# Stated goal 1:
Return the listing lines from the one containing "Open Danny Barrett's player profile" through the one containing "pyautogui.click(x=56, y=45)", word for word, and leave out the pictures.

The instructions are sufficient for most cases, but some users have run into
problems when using auto-join and TLS in conjunction with things like auto-scaling.
The issue is that [go-discover](https://github.com/hashicorp/go-discover) on
most platforms returns IPs (not hostnames), and because the IPs aren't knowable
in advance, the TLS certificates used to secure the Vault API port don't contain
these IPs in their IP SANs.
### Vault networking recap
Before we explore solutions to this problem, let's recapitulate how Vault nodes
speak to one another.
Vault exposes two TCP ports: [the API port](/docs/configuration#api_addr) and
[the cluster port](/docs/configuration#cluster_addr).
The API port is where clients send their Vault HTTP requests.
For a single-node Vault cluster you don't worry about a cluster port as it won't be used.
When you have multiple nodes, you also need a cluster port. This is used by Vault
nodes to issue RPCs to one another, e.g. to forward requests from a standby node
to the active node, or when Raft is in use, to handle leader election and
replication of stored data.
The cluster port is secured using a TLS certificate that the Vault active node
generates internally. It's clear how this can work when not using integrated
storage: every node has at least read access to storage, so once the active
node has persisted the certificate, the standby nodes can fetch it, and all
agree on how cluster traffic should be encrypted.
It's less clear how this works with Integrated Storage, as there is a chicken
and egg problem. Nodes don't have a shared view of storage until the raft
cluster has been formed, but we're trying to form the raft cluster! To solve
this problem, a Vault node must speak to another Vault node using the API port
instead of the cluster port. This is currently the only situation in which
OSS Vault does this (Vault Enterprise also does something similar when setting
up replication.)
- `node2` wants to join the cluster, so issues challenge API request to existing member `node1`
- `node1` replies to challenge request with (1) an encrypted random UUID and (2) seal config
- `node2` must decrypt UUID using seal; if using auto-unseal can do it directly, if using Shamir must wait for user to provide enough unseal keys to perform decryption
- `node2` sends decrypted UUID back to `node1` using answer API
- `node1` sees `node2` can be trusted (since it has seal access) and replies with a bootstrap package which includes the cluster TLS certificate and private key
- `node2` gets sent a raft snapshot over the cluster port
After this procedure the new node will never again send traffic to the API port.
All subsequent inter-node communication will use the cluster port.
![Raft Join Process](/img/raft-join-detailed.png)
### Assisted raft join techniques
The simplest option is to do it by hand: issue [`raft join`](/docs/commands/operator/raft#join) commands specifying the explicit names
or IPs of the nodes to join to. In this section we look at other TLS-compatible
options that lend themselves more to automation.
#### Autojoin with TLS servername
As of Vault 1.6.2, the simplest option might be to specify a
[`leader_tls_servername`](/docs/configuration/storage/raft#leader_tls_servername)

# Data for the task:
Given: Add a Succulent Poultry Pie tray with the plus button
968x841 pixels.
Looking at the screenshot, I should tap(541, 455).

...

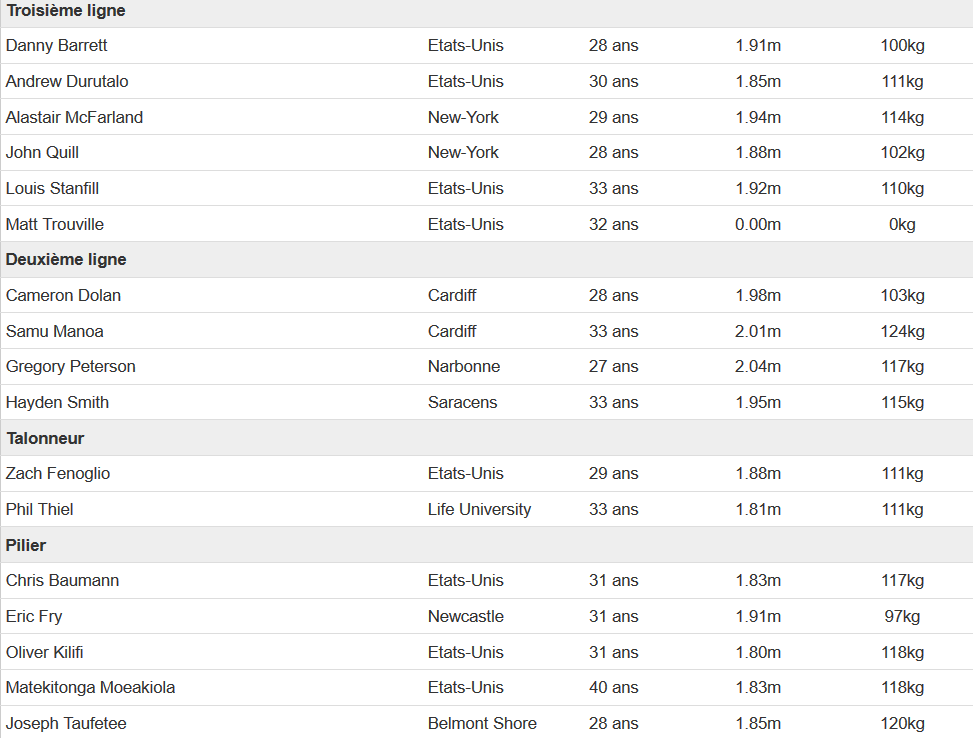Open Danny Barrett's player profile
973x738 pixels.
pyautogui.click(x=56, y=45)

--

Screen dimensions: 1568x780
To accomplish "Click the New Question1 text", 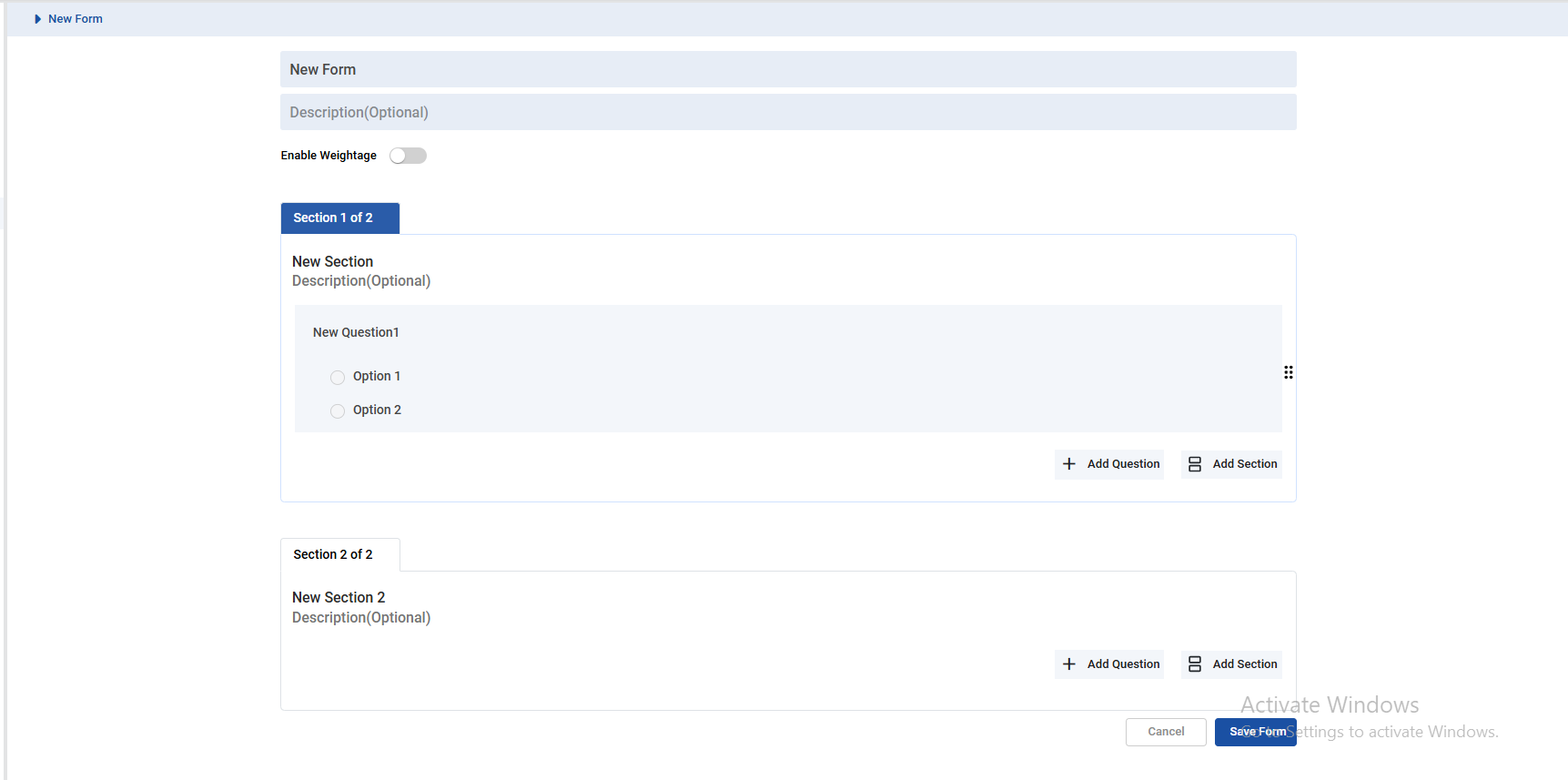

# Stated goal 2:
In the Vault networking text, which two TCP ports does Vault expose?

# Finished answer 1:
Open Danny Barrett's player profile
973x738 pixels.
pyautogui.click(x=56, y=45)

# Finished answer 2:
The API port and the cluster port.